The first Project Ara smartphones will go on sale in Puerto Rico. The trucks will stop first in Old San Juan, moving south to Ponce, the island’s second-largest city, then through the rest of Puerto Rico, said Jessica Beavers, marketing lead with Google’s advanced projects division, at the Project Ara developer conference in Cupertino, California.
“We’ll slowly be rolling our truck across the island,” she said.
Project Ara is a bold project to let people assemble their smartphone from modular components to get the features they want. Google will sell a basic smartphone frame, and users will be able to add the features they choose by snapping them into the frame.
The idea was inspired by Lego, and Google is relying partly on external developers to make antennas, batteries, cameras and other components. If a camera or antenna stops functioning, the module can be swapped out, eliminating the need to buy a new phone.
Users will be able to design and assemble their smartphones in under five minutes at the mobile trucks, according to Beavers.
“We can cater to individual needs and preferences,” she said. “It’s your camera, your processor… it’s your Ara.”
For customers who don’t want to choose every feature themselves, Google will offer a “bento box” option with pre-selected components that users assemble at the point of sale.
And for those who can’t be bothered with the assembly process, a “ready-to-go” Ara with all the modules plugged in will be on sale. The pre-built phones will be based on themes like hiking, travel or photography.
“The trucks, experience, packaging, it’s all part of the Ara story,” Beavers said. “The intention is for the truck to be a single retail unit.”
Google chose Puerto Rico as its first location because of its high mobile penetration.

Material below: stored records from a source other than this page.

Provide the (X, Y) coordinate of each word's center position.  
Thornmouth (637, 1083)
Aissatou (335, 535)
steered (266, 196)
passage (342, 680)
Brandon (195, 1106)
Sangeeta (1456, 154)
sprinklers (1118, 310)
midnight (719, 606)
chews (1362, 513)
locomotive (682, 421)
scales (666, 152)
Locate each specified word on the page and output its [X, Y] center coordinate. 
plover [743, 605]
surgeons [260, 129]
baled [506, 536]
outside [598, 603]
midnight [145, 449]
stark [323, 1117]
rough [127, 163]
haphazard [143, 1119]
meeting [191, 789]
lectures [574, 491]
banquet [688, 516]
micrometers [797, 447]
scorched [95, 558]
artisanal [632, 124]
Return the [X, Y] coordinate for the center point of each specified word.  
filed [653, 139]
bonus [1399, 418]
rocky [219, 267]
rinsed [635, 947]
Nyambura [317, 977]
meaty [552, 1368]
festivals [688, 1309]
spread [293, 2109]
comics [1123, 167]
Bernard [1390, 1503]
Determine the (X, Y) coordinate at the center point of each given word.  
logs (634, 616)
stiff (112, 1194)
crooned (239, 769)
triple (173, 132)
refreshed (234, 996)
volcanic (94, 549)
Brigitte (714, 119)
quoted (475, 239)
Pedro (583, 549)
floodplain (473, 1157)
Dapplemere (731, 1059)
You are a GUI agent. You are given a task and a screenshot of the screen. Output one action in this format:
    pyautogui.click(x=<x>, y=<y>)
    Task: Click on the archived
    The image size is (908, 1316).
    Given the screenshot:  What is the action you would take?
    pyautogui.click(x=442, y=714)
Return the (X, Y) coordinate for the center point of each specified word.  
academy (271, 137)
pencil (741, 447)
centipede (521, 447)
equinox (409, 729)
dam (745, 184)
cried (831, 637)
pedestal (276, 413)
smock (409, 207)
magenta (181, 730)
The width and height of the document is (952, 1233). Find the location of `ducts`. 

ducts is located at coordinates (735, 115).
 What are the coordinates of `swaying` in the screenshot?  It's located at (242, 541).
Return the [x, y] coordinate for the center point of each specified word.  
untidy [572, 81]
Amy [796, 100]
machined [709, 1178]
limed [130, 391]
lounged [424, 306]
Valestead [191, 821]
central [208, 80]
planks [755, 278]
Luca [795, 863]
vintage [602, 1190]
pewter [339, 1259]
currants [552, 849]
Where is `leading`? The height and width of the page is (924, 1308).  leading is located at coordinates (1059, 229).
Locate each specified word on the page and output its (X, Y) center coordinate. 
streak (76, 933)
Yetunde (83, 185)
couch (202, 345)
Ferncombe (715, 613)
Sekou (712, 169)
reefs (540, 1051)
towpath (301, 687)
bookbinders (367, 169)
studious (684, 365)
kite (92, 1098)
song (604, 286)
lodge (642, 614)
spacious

More than three-quarters of smartphone users there are “mobile first,” meaning they access the Internet mainly their smartphones, Beavers said.
Internet penetration is around 60 percent, and more than 80 percent of smartphone users rely on social media for news, product purchases and other activities.
“All of this makes for a very interesting carrier landscape,” Beavers said.
Google will work with carriers such as Claro to bring Project Ara to Puerto Rico.